▶ _Testo della pagina_
□ □ □ □ □
Anche altre esperienze successive come il neo concretismo sono visivamente riconoscibili nelle sculture dell'artista imolese, il quale evidenzia nella produzione più recente oltre ad uno spiccato gusto estetico, anche uno sguardo all’arte minimalista americana. Un lavoro fin qui dominato da un’ossatura di equilibri, proporzioni e superfici. E volumi. Solidi di rotazione che si affrancano manifestando all’osservatore l’inattesa presenza di toroidi e ovoidi quali elementi puri preferiti dall’autore. Anche le stesse superfici sono spurie: non veramente bidimensionali, ma armonizzate da un loro necessario spessore, che le riporta ad un sapore da nuova 'icona'.
□ □ □ □ □
▶ _Blocco dati_
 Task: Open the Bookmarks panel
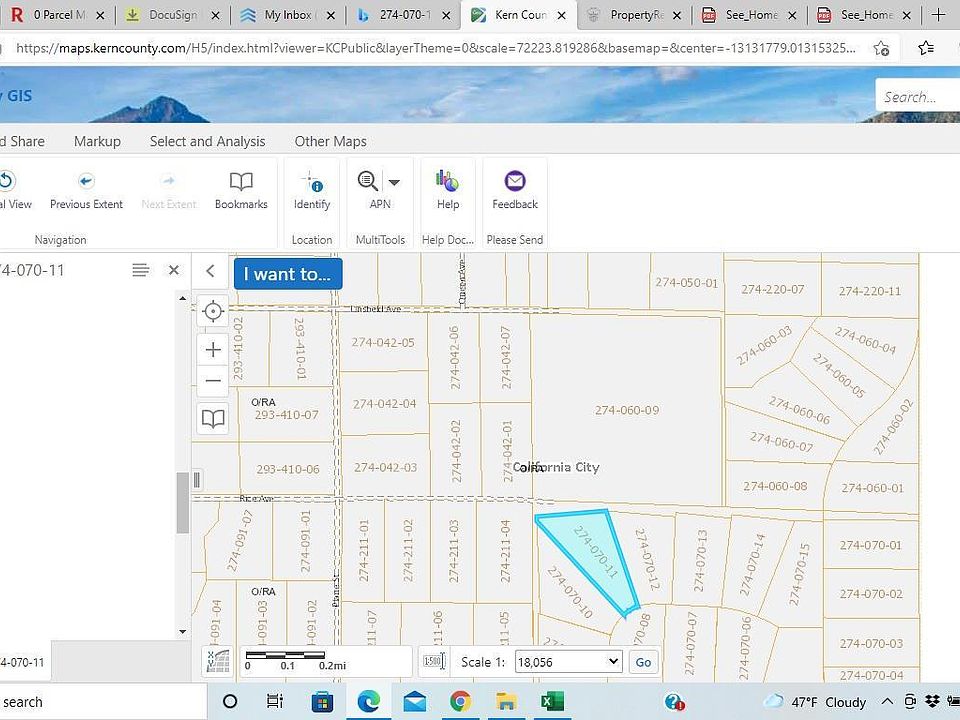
□ □ □ □ □
▶ _Il compito_
Trascrivi il brano del testo sulle sculture da "Anche altre esperienze" fino a "da nuova 'icona'." compreso, cambiando "superfici" in "facce". Le righe non hanno alcun legame con il testo sulle sculture.

▶ _Soluzione_
Anche altre esperienze successive come il neo concretismo sono visivamente riconoscibili nelle sculture dell'artista imolese, il quale evidenzia nella produzione più recente oltre ad uno spiccato gusto estetico, anche uno sguardo all’arte minimalista americana. Un lavoro fin qui dominato da un’ossatura di equilibri, proporzioni e facce. E volumi. Solidi di rotazione che si affrancano manifestando all’osservatore l’inattesa presenza di toroidi e ovoidi quali elementi puri preferiti dall’autore. Anche le stesse facce sono spurie: non veramente bidimensionali, ma armonizzate da un loro necessario spessore, che le riporta ad un sapore da nuova 'icona'.